On a more positive side, not all international conferences and festivals are detrimental to the creative process, although they are all, to different extents, exploitative. Striking the balance in any exploitative situation is key, and the greater the dynamic tensions, the greater the input towards creative processing. Basically, international conferences and festivals which claim to be open to cultural diversity should prove to be so on the basis of two kinds of organizations crucial to the make-up of culture: these are the social and the economic. At the simplest level, this means that any international undertaking that claims to be open to genuine cultural exchanges, must not discriminate through implementation of registration fees (for profit), rigid requisites of institutional affiliation, and sheer lack of honoraria for all active and invited participants. In my experience, the most enriching international events are a result of and result to enduring relationships among their participants and organizers especially when such relationships are outside institutional or commercial affiliations.
The “Arts Conference” proposes three key areas of exploration: [1] changing and contested sites; [2] artistic media and new genres; and [3] artists and other participants in the arts. In my view, these compartments are assumptions accrued from the power and hierarchy of mainstream art, the very hierarchies supposedly challenged by “arts of engagement.” Although such compartments are useful especially in event management and selection, I am curious as to how practising artists and theoreticians may respond to such a format for thinking and discussing if they ever intend to whenever they participate in such a “global stage.”

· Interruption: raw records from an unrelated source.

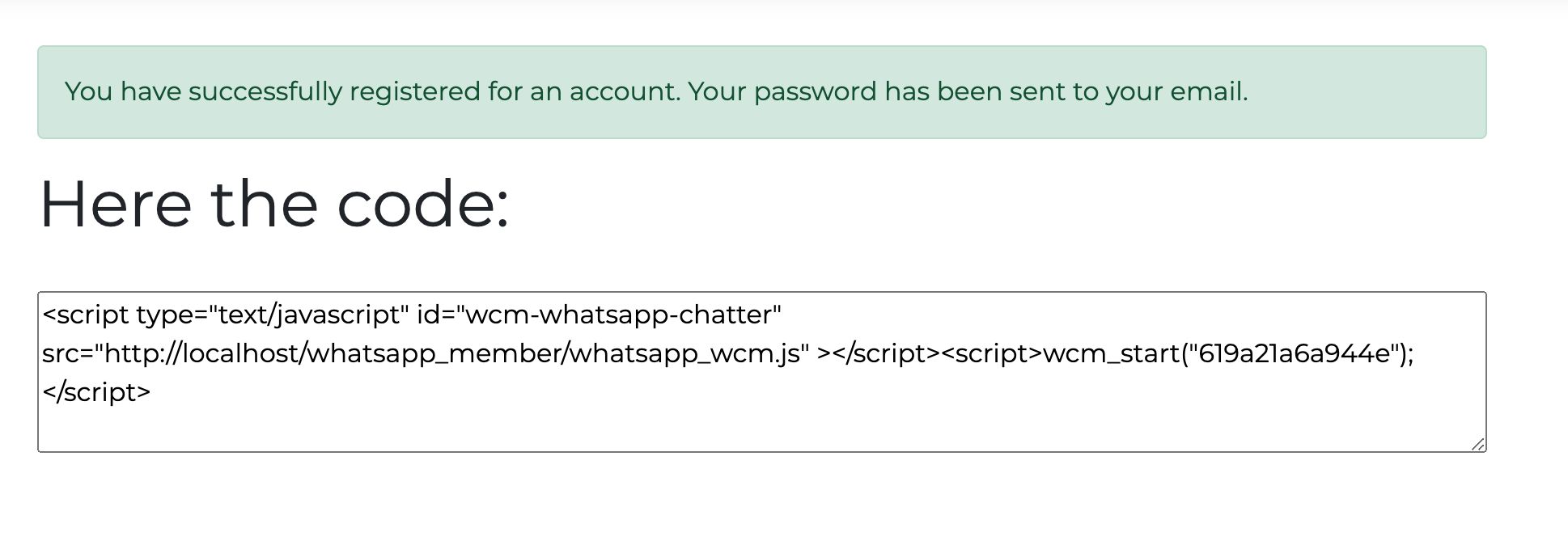Click the "Here the code:" heading

coord(274,205)
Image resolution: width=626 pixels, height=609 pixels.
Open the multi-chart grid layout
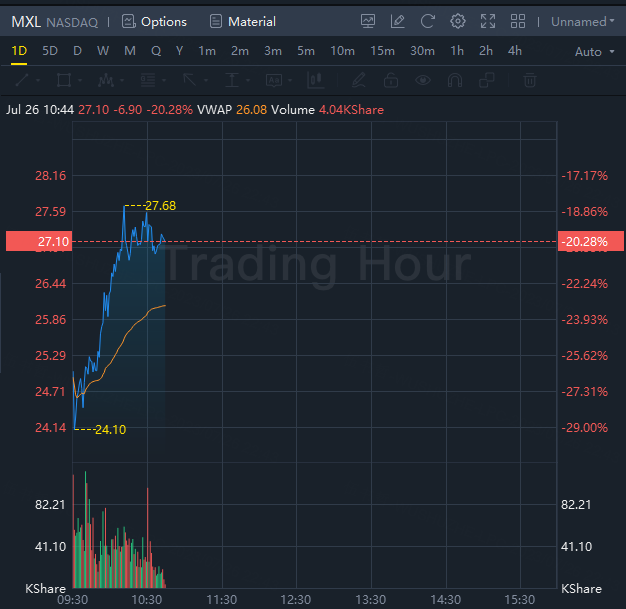click(518, 21)
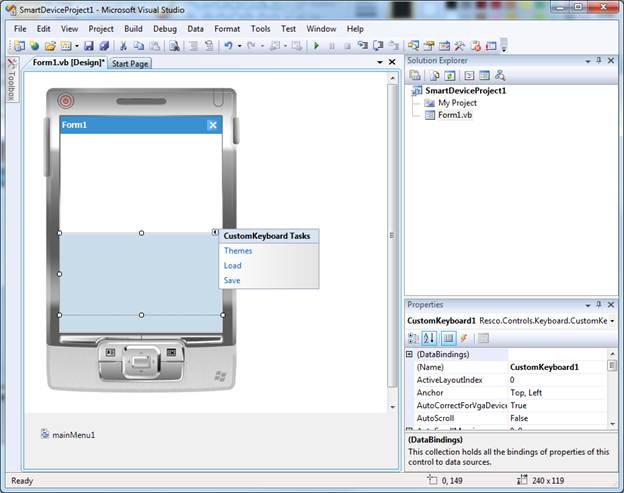Viewport: 624px width, 493px height.
Task: Select Form1.vb in Solution Explorer
Action: click(455, 115)
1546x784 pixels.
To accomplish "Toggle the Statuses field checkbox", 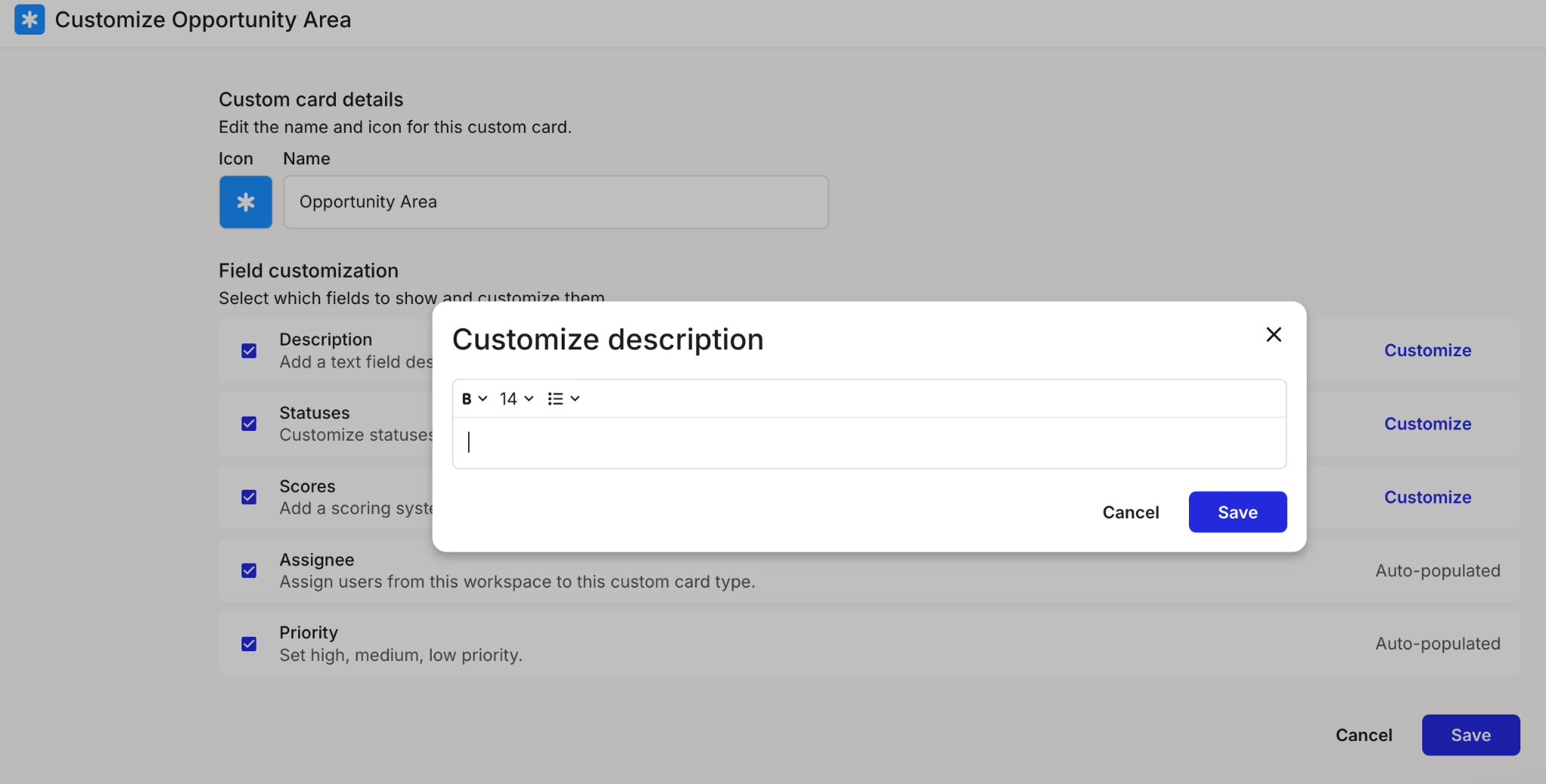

My own articulation (of knowledge, language, body) was forged out of personal experience and racial memory, of a very basic (but now easily underestimated) processing between organism and environment within a time-space continuum (tradition, history, and ethnical/genetic aggregations are mre important to me than demotic or congregate associations). It is an articulation that did not arise from the dictates of a museum catalogue, a theoretical text published in an academic journal, a lecture by a famous foreign curator or five years spent in university. Is is instead an articulation made difficult by many years of indoctrination, formal education and the barrage of media. It is an articulation that became possible only when I started to un-learn, and when the basics of life and life force emerged from layers of enforced perceptions of needs and ambitions.
“Arts Conference” and several other international arts events admit to the artist “paying a high personal and professional price” (this implies the creative hindrance of professional bodies) for believing in the creative act although there are also more artists operating solely towards the enlargement of their market value. I would like to see how far the makers of the international arts stage are also willing to do so.